■ DESCRIPTION OF THE TASK
Throughout the entries below, report every line where "Bilan" is found.

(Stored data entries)
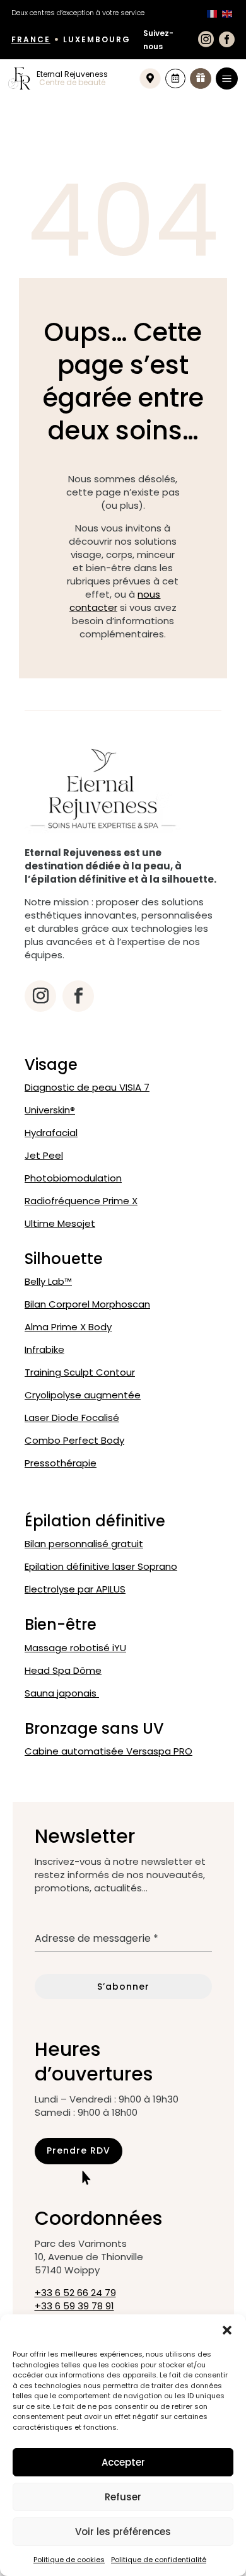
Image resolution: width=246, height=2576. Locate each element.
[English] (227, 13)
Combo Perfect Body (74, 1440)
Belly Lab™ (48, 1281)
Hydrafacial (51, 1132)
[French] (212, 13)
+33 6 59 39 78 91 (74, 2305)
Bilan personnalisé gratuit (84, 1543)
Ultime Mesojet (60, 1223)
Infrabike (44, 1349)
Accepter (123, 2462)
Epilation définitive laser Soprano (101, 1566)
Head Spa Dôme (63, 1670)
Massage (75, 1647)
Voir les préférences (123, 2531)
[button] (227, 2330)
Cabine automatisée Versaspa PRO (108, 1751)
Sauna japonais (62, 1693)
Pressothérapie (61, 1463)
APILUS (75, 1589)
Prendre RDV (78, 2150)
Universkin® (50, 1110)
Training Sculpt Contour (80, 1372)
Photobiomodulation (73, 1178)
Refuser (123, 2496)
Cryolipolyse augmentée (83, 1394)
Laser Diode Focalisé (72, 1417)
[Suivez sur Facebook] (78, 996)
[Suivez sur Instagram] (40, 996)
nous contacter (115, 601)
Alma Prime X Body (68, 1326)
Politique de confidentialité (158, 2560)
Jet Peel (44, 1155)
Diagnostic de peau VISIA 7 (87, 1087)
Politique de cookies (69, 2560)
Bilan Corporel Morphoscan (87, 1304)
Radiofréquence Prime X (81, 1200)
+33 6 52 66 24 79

■ REPLY
Bilan personnalisé gratuit (84, 1543)
Bilan Corporel Morphoscan (87, 1304)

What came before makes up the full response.